Last Updated on October 19, 2023 by Dishan M. Francis
As per the recent Microsoft Digital Defense Report 2023 (available at https://www.microsoft.com/en-gb/security/security-insider/microsoft-digital-defense-report-2023), it is highlighted that adhering to fundamental security practices still provides protection against approximately 99% of cyberattacks. When delving into these core security recommendations, the foremost among them is the implementation of multifactor authentication (MFA). Microsoft’s official guidance encourages the adoption of MFA for all users, with a few exceptions:
- Break-Glass Accounts: These accounts are reserved for emergency situations, specifically to re-establish access to Azure services.
- Service Accounts and Service Principles: These non-interactive accounts are not directly tied to end users and are typically used in applications or services where MFA cannot be feasibly implemented.
While enabling MFA for all users may seem straightforward, it can pose challenges within corporate environments. Instead of an across-the-board implementation, organizations may opt for a phased approach, aligning MFA with specific business cases or units. An effective starting point for this MFA journey is to begin with privileged accounts.

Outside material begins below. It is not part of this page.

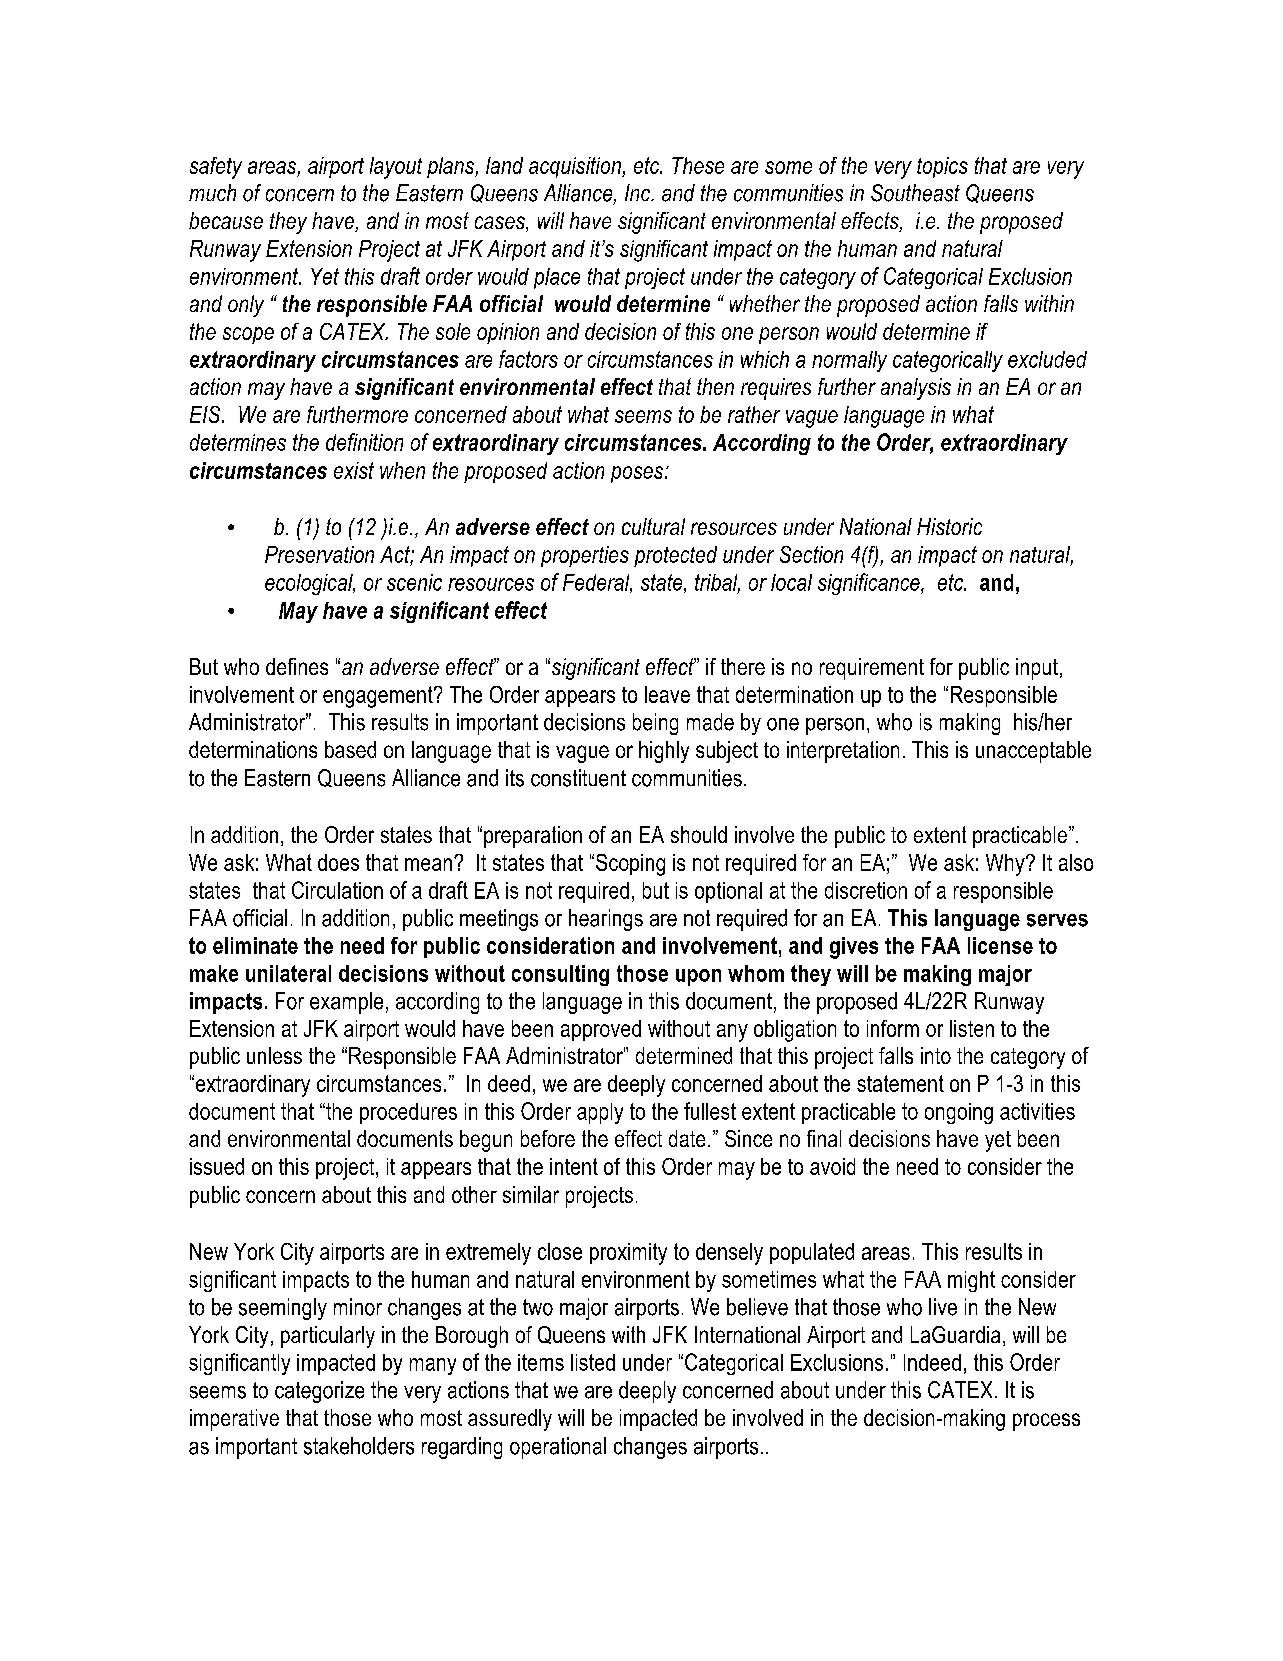  Describe the element at coordinates (338, 862) in the screenshot. I see `does` at that location.
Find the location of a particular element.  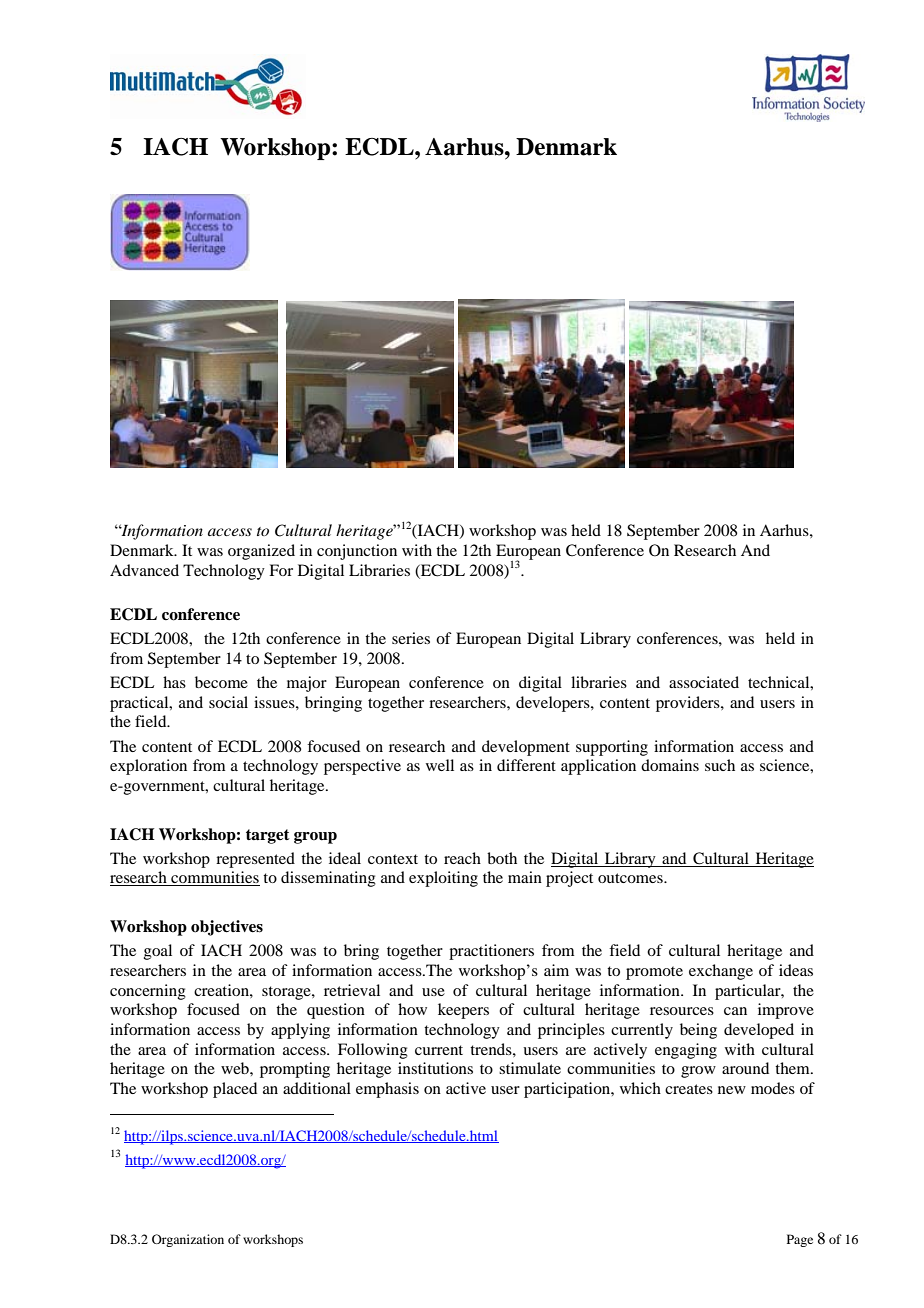

conjunction is located at coordinates (357, 552).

There are two potential methods to achieve this:
- Creating Conditional Access Policies for Administrators: Microsoft advises enabling MFA for the following directory roles at a minimum:
- Global Administrator
- Application Administrator
- Authentication Administrator
- Billing Administrator
- Cloud Application Administrator
- Conditional Access Administrator
- Exchange Administrator
- Helpdesk Administrator
- Password Administrator
- Privileged Authentication Administrator
- Privileged Role Administrator
- Security Administrator
- SharePoint Administrator
- User Administrator
A conditional access policy can be established to enforce MFA for these roles, activating MFA verification when users engage with the specified roles. It’s worth noting that such a policy typically targets “All cloud apps.”

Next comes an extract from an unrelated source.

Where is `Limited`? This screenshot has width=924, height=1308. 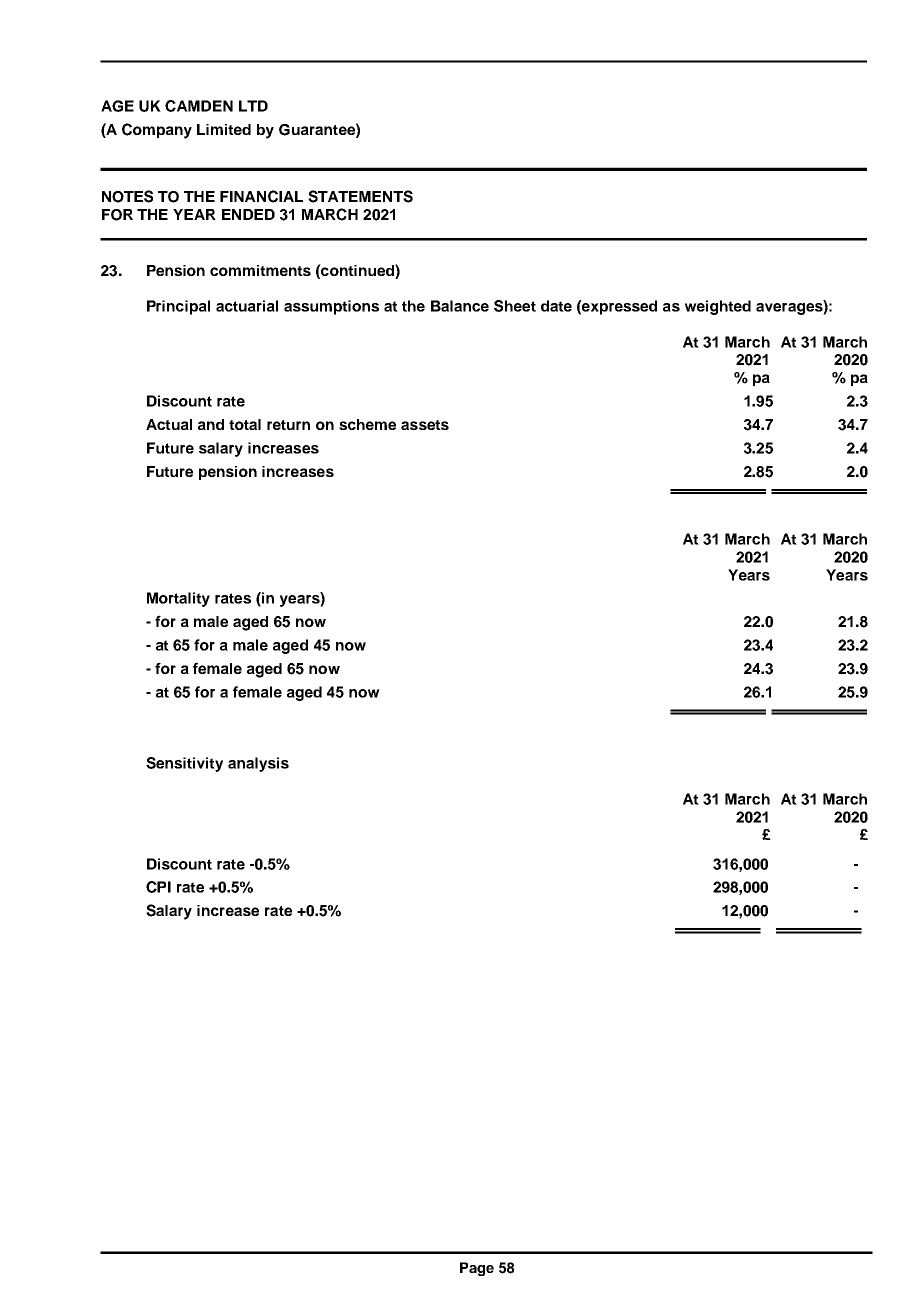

2.Creating Conditional Access Policies to Enforce MFA for Admin Portals: In lieu of specific roles, organizations can craft conditional access policies aimed at administrative portals, thus mandating MFA for users accessing these portals. Admin portals encompass:
- Azure portal
- Exchange admin center
- Microsoft 365 admin center
- Microsoft 365 Defender portal
- Microsoft Entra admin center
- Microsoft Intune admin center
- Microsoft Purview compliance portal
Microsoft will incorporate additional portals into this list over time. The advantage of this approach lies in its limited impact on backend resources and services, such as Microsoft Graph or Azure Resource Manager APIs. This ensures that only the portal itself is subject to MFA enforcement, leaving operations reliant on APIs or PowerShell unaffected.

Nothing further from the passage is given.